Según Coxon, cada laboratorio (y la misma lógica se aplica también a los países) preferiría una situación en la que todos ralentizaran el ritmo de desarrollo de la IA. Pero en cuanto sospecha que los demás siguen avanzando, su estrategia predominante es acelerar, aunque eso implique convertirse él mismo en la amenaza que pretendía evitar.

  • Esa es la lógica que él atribuye a Anthropic: «Creen que nadie más actuará de forma responsable y que, por lo tanto, deben tomar las riendas».
  • Aboga por «acuerdos de sincronización» entre los laboratorios: «Soy optimista respecto al potencial de coordinación. Algunas señales de alarma, como el ataque contra Hugging Face, han hecho que los acuerdos de sincronización entre los laboratorios estadounidenses parezcan más factibles. No tengo la impresión de que estemos a punto de impedir una carrera mundial, lo que podría requerir medidas costosas, como una prohibición temporal de mejorar las capacidades de los modelos».

El responsable del equipo de pruebas de resistencia en materia de alineación de Anthropic, Evan Hubinger, ha dado públicamente la razón a Coxon.

  • «Jacob tiene razón en esto: ¡creemos sinceramente que la IA bien podría aniquilar a toda la humanidad! Personalmente, considero que la probabilidad es superior al 10% durante la próxima década. Creo que Anthropic está haciendo todo lo posible, pero aún no tenemos un plan para resolver el problema de la alineación de la superinteligencia, y está claro que no vamos por buen camino para lograrlo».

Dario Amodei, director ejecutivo de Anthropic, ya había hecho declaraciones similares. En un ensayo de unas cincuenta páginas publicado a principios de año, explicaba cómo la IA ya está acelerando su propia creación, en un bucle de retroalimentación que se intensifica cada mes y que podría alcanzar, de aquí a uno o dos años, la fase en la que una IA será capaz de construir una IA futura de forma totalmente autónoma, ganando en persistencia y en potencial destructivo. 

  • Abogaba por cuatro líneas de defensa: desarrollar la ciencia de la alineación, promover la interpretabilidad mecánica para «abrir la caja negra» de los modelos, supervisar en tiempo real los modelos en producción y coordinar la industria y la elaboración de leyes.

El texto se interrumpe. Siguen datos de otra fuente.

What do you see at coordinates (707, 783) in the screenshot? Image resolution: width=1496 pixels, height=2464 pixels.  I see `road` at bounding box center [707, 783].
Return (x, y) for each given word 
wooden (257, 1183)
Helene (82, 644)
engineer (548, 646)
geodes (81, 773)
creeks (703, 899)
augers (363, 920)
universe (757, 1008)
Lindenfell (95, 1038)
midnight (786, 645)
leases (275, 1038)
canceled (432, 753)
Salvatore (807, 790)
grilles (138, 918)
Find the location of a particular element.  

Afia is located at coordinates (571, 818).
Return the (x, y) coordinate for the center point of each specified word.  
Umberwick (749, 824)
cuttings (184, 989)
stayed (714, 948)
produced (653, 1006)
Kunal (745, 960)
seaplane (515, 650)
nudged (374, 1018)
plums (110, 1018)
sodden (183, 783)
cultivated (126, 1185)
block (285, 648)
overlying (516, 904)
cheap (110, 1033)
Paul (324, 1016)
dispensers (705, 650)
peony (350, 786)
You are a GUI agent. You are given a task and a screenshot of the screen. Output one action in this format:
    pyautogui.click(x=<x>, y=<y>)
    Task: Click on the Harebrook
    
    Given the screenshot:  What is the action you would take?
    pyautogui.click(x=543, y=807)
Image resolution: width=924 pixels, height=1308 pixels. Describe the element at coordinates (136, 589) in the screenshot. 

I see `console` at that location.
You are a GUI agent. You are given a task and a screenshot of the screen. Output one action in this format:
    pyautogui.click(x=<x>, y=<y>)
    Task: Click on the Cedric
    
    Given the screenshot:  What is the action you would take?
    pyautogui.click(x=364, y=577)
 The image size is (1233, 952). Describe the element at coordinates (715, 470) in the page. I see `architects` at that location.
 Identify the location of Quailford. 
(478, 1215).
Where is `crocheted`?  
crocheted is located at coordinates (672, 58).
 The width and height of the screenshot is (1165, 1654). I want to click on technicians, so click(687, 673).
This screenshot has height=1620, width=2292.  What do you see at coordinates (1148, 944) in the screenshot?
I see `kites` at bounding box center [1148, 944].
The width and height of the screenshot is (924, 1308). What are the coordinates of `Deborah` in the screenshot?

Miles Deutscher, fundador de la empresa AI Edge, ha recordado las últimas señales de alarma que han sacudido el sector de la IA:

  • En febrero, el responsable del departamento de medidas de seguridad de Anthropic dimitió, advirtiendo de que «el mundo está en peligro»;
  • OpenAI ha disuelto su equipo de «mission alignment», creado en septiembre de 2024 para garantizar que sus sistemas de IA sigan siendo seguros y estén en consonancia con los valores humanos;
  • También en febrero, OpenAI anunció un acuerdo con el Pentágono por el que ofrecía un acceso prácticamente ilimitado a sus modelos, lo que llevó a varios investigadores a dimitir;
  • Desde principios de año, varios agentes de IA han salido de su entorno de pruebas, escapando a la supervisión de los ingenieros;
  • El 28 de julio, más de 1.100 empleados de laboratorios de vanguardia firmaron una carta en la que instaban al Gobierno estadounidense a apoyar un mecanismo internacional que permitiera frenar el desarrollo de la IA.